* _STATED TASK_
Present every line of the material below as a numbered list, omitting any blank lines.

-- Start of DATA RECORDS --

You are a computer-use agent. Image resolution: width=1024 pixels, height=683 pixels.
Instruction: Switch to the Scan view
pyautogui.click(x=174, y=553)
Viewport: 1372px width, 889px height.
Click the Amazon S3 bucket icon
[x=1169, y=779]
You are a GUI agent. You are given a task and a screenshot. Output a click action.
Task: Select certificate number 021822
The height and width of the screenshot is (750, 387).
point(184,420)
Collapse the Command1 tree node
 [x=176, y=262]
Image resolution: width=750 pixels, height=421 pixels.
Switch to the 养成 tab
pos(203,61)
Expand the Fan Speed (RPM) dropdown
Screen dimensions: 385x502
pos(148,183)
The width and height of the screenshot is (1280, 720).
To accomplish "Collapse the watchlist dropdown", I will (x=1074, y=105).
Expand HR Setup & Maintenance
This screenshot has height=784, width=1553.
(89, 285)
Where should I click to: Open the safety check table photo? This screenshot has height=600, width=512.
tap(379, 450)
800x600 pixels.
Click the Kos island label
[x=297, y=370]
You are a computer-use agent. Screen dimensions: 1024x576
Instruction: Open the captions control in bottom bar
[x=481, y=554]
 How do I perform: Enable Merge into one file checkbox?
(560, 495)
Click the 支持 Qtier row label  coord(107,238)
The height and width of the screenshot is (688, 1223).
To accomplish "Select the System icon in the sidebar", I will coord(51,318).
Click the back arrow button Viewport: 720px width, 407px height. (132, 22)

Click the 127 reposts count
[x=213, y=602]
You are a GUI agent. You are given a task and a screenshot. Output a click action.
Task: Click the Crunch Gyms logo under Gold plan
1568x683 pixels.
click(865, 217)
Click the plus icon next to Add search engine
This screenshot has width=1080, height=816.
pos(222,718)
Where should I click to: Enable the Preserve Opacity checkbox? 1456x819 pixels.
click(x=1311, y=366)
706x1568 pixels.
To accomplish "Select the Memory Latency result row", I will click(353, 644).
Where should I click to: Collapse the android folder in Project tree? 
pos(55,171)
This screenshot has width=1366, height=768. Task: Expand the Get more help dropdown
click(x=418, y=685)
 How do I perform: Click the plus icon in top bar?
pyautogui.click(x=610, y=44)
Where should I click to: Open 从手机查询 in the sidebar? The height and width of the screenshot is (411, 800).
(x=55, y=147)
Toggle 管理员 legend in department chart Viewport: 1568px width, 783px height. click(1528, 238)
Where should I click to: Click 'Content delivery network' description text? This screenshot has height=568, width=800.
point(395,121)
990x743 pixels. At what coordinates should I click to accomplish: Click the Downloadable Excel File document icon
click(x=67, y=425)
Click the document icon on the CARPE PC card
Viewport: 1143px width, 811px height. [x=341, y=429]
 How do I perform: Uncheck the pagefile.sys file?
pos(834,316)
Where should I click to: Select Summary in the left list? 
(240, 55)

-- End of DATA RECORDS --

* _TASK RESULT_
1. You are a computer-use agent. Image resolution: width=1024 pixels, height=683 pixels.
2. Instruction: Switch to the Scan view
3. pyautogui.click(x=174, y=553)
4. Viewport: 1372px width, 889px height.
5. Click the Amazon S3 bucket icon
6. [x=1169, y=779]
7. You are a GUI agent. You are given a task and a screenshot. Output a click action.
8. Task: Select certificate number 021822
9. The height and width of the screenshot is (750, 387).
10. point(184,420)
11. Collapse the Command1 tree node
12.  [x=176, y=262]
13. Image resolution: width=750 pixels, height=421 pixels.
14. Switch to the 养成 tab
15. pos(203,61)
16. Expand the Fan Speed (RPM) dropdown
17. Screen dimensions: 385x502
18. pos(148,183)
19. The width and height of the screenshot is (1280, 720).
20. To accomplish "Collapse the watchlist dropdown", I will (x=1074, y=105).
21. Expand HR Setup & Maintenance
22. This screenshot has height=784, width=1553.
23. (89, 285)
24. Where should I click to: Open the safety check table photo? This screenshot has height=600, width=512.
25. tap(379, 450)
26. 800x600 pixels.
27. Click the Kos island label
28. [x=297, y=370]
29. You are a computer-use agent. Screen dimensions: 1024x576
30. Instruction: Open the captions control in bottom bar
31. [x=481, y=554]
32.  How do I perform: Enable Merge into one file checkbox?
33. (560, 495)
34. Click the 支持 Qtier row label  coord(107,238)
35. The height and width of the screenshot is (688, 1223).
36. To accomplish "Select the System icon in the sidebar", I will coord(51,318).
37. Click the back arrow button Viewport: 720px width, 407px height. (132, 22)
38. Click the 127 reposts count
39. [x=213, y=602]
40. You are a GUI agent. You are given a task and a screenshot. Output a click action.
41. Task: Click the Crunch Gyms logo under Gold plan
42. 1568x683 pixels.
43. click(865, 217)
44. Click the plus icon next to Add search engine
45. This screenshot has width=1080, height=816.
46. pos(222,718)
47. Where should I click to: Enable the Preserve Opacity checkbox? 1456x819 pixels.
48. click(x=1311, y=366)
49. 706x1568 pixels.
50. To accomplish "Select the Memory Latency result row", I will click(353, 644).
51. Where should I click to: Collapse the android folder in Project tree? 
52. pos(55,171)
53. This screenshot has width=1366, height=768. Task: Expand the Get more help dropdown
54. click(x=418, y=685)
55.  How do I perform: Click the plus icon in top bar?
56. pyautogui.click(x=610, y=44)
57. Where should I click to: Open 从手机查询 in the sidebar? The height and width of the screenshot is (411, 800).
58. (x=55, y=147)
59. Toggle 管理员 legend in department chart Viewport: 1568px width, 783px height. click(1528, 238)
60. Where should I click to: Click 'Content delivery network' description text? This screenshot has height=568, width=800.
61. point(395,121)
62. 990x743 pixels. At what coordinates should I click to accomplish: Click the Downloadable Excel File document icon
63. click(x=67, y=425)
64. Click the document icon on the CARPE PC card
65. Viewport: 1143px width, 811px height. [x=341, y=429]
66.  How do I perform: Uncheck the pagefile.sys file?
67. pos(834,316)
68. Where should I click to: Select Summary in the left list? 
69. (240, 55)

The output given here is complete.